Please make an exact transcription of the records, keeping the pictures out of it.

# SUPPLIED DATA
Start of Block
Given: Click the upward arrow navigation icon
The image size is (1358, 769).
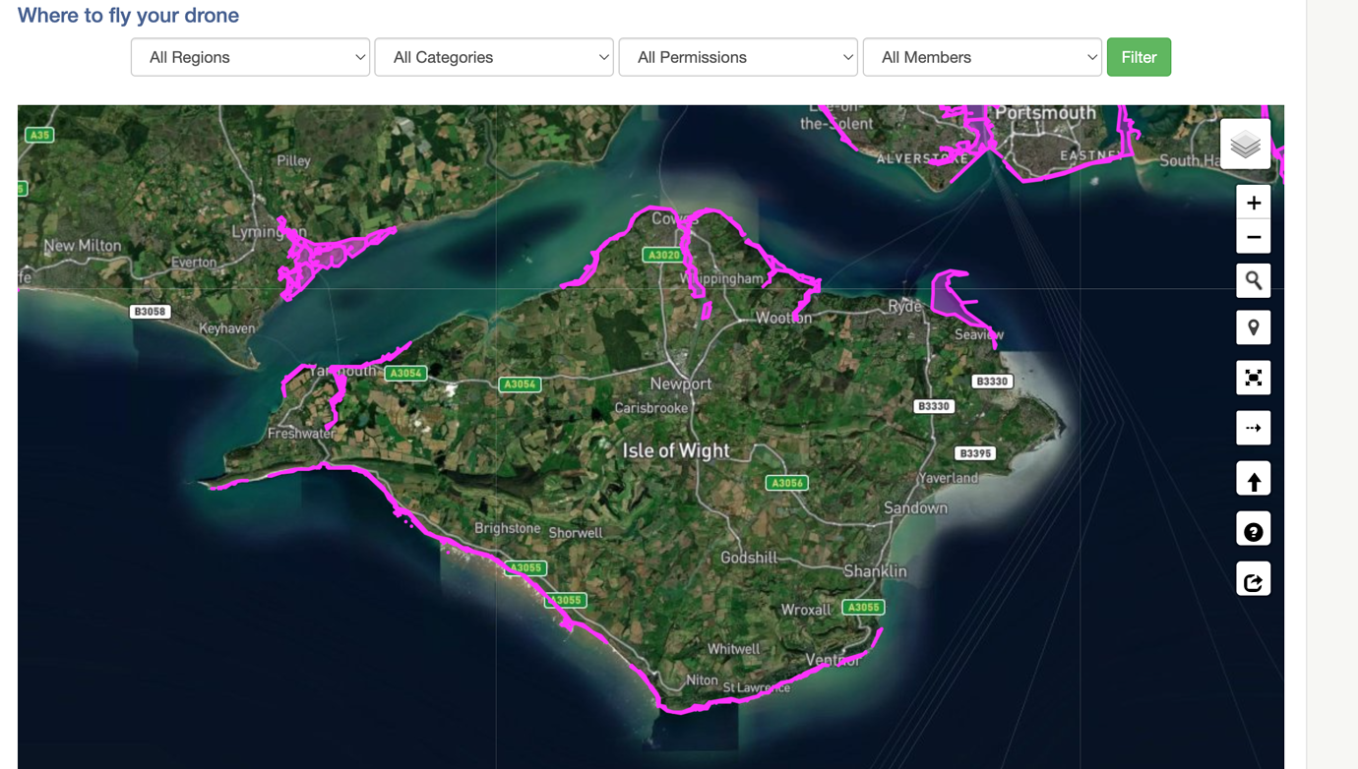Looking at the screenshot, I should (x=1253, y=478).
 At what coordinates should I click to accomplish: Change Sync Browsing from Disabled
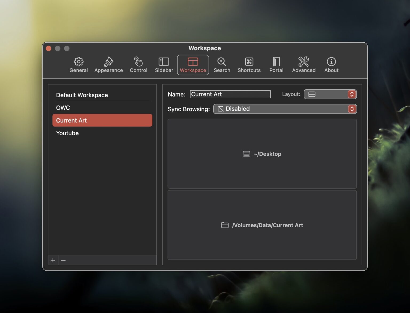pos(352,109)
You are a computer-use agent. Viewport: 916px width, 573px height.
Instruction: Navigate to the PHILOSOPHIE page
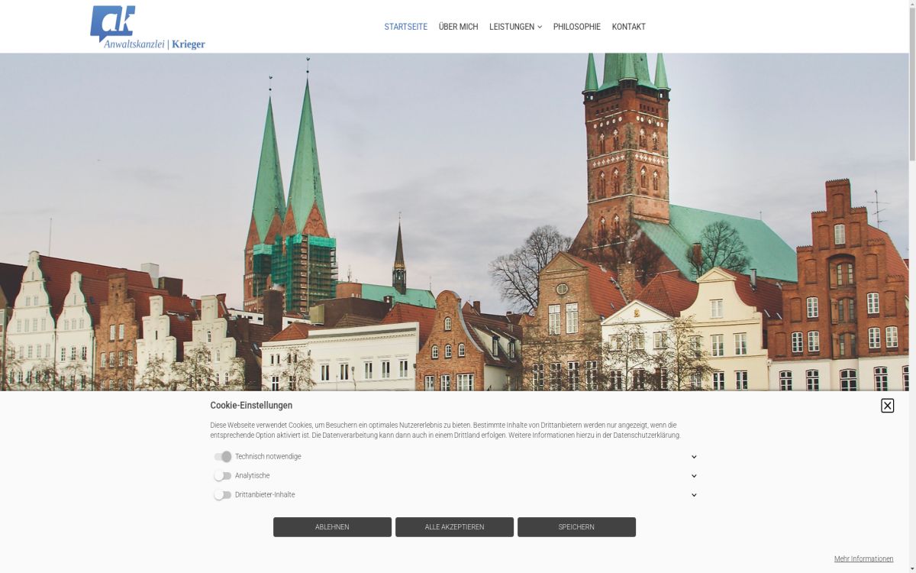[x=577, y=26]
End of Block
# RESULT BELOW
Given: Click the upward arrow navigation icon
The image size is (1358, 769).
Looking at the screenshot, I should (x=1253, y=478).
 At what coordinates should I click to accomplish: Change Sync Browsing from Disabled
pos(352,109)
You are a computer-use agent. Viewport: 916px width, 573px height.
Instruction: Navigate to the PHILOSOPHIE page
[x=577, y=26]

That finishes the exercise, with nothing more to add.